Even so, Monday's Monitor column examining some of the reasons why we can expect the home prices to continue setting new records broke new ground.
Among the responses it elicited from readers was one tightly reasoned e-mail from a prominent local financier which ran to more than twice the word count of the original article.
In a nutshell, our reader argues that increasing the supply of housing will do nothing to bring down prices. With mortgage rates as low as 2 to 3 per cent, building more flats will simply encourage more buyers to invest in the property market.
The real problem, he insists, is Hong Kong's currency peg to the US dollar, which forces the city to import US interest rates, whether the local economy is in step with the US business cycle or not.
Right now that means Hong Kong is replicating the Federal Reserve's ultra-low interest rates, even though our economy is relatively strong and our property market is booming.

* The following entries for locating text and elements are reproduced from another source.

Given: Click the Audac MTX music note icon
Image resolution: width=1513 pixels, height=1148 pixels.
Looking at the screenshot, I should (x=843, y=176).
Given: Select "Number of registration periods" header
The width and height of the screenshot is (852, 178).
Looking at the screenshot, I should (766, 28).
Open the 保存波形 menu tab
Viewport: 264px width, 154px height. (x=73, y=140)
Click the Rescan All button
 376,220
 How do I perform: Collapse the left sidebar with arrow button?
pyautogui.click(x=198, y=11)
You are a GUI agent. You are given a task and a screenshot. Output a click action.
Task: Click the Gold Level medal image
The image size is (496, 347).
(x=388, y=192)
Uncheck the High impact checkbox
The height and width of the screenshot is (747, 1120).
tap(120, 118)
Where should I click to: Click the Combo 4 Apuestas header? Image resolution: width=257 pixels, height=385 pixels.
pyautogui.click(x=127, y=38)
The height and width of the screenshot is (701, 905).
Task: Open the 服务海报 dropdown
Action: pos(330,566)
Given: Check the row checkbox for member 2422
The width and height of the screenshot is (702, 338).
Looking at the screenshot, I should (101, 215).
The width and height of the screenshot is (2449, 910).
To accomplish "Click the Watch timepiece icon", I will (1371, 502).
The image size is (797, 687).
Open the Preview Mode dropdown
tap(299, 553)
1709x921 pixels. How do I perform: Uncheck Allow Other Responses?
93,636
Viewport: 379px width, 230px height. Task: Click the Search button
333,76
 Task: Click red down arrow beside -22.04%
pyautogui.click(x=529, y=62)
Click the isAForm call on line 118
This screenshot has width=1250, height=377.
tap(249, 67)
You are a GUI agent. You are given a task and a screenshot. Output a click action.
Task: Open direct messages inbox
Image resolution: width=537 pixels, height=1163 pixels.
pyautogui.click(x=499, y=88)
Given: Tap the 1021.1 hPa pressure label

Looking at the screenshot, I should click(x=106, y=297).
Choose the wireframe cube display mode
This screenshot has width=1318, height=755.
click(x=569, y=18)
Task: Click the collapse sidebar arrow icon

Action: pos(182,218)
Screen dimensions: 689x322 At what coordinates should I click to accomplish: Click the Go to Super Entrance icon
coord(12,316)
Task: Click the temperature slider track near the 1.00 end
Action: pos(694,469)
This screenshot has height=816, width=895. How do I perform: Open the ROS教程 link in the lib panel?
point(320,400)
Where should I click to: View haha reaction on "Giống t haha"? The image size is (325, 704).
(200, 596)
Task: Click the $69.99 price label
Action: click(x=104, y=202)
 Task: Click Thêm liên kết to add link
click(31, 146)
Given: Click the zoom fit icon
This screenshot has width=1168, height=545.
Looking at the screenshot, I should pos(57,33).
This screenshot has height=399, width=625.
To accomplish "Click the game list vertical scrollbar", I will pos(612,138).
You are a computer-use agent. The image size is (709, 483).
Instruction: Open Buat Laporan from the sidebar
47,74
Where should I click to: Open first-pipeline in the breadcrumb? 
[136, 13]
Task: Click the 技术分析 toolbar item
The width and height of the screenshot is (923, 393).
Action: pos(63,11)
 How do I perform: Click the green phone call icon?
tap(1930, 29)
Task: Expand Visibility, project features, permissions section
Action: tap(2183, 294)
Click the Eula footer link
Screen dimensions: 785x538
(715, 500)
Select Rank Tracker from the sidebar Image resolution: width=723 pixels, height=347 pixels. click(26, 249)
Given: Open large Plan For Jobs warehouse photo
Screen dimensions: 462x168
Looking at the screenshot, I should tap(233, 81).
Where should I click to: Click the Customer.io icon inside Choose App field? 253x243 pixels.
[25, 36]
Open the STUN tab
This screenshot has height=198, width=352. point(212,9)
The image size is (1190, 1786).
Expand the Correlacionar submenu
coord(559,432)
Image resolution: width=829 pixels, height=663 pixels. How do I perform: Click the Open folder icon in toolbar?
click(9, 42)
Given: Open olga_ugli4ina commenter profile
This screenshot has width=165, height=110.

"With the peg, I think everyone would agree that the negative effects are crystal clear and causing many social and economic problems," our reader writes. "Can our Hong Kong property market withstand three more years of low interest rates and double-digit price increases annually?"
The answer, he argues, is for Hong Kong to ditch its 29-year-old exchange rate peg to the US dollar in favour of a currency regime that would allow the city to run higher interest rates, so constraining the property market.
There is nothing new about calls to get rid of the peg. The problem is deciding what to replace it with. The most common suggestion is that Hong Kong should simply peg its currency to the yuan instead of the US dollar.
But there are difficulties. Even though the Chinese currency is not fully convertible, the Hong Kong Monetary Authority would have no problem maintaining the Hong Kong dollar in a set trading band against the yuan.
The trouble would be interest rates. The lack of arbitrage opportunities would prevent Hong Kong from simply adopting mainland interest rates. And the offshore yuan market is too small and illiquid to provide a reliable benchmark yield curve for the much bigger Hong Kong dollar market (see the first chart).
Then there's the Singapore solution: a managed float under which the monetary authority steers the local currency higher or lower in an attempt to keep local inflation, asset prices and interest rates at moderate levels.
It sounds great. The problem is that property prices in Singapore have shot up almost as much as in Hong Kong over the past three years (see the second chart), despite a steady appreciation in the Singapore dollar.
In fact, the appreciation of the currency may have exacerbated Singapore's property boom by encouraging capital inflows.
"The policy has failed," says one Singapore-based economist, "but don't quote me on that."
Finally there is the option our reader would prefer: a full free float of the Hong Kong dollar, which would allow the HKMA to set interest rates appropriate for the city's domestic economic conditions.
That might rein in the property market. But Hong Kong's government and businesses would hardly welcome the inevitable exchange rate volatility that would follow.
Initially, the Hong Kong dollar would shoot up in value, reflecting both its current perceived undervaluation and the higher interest rates that would be on offer. But before long the appreciation would erode the city's competitiveness as a service centre, leading to a slowdown in the economy, widespread job losses - and very likely a collapse in the property market.
There's no way the government is going to risk that. So for the time being, like our reader, we'll just have to go on complaining about how expensive Hong Kong property prices are.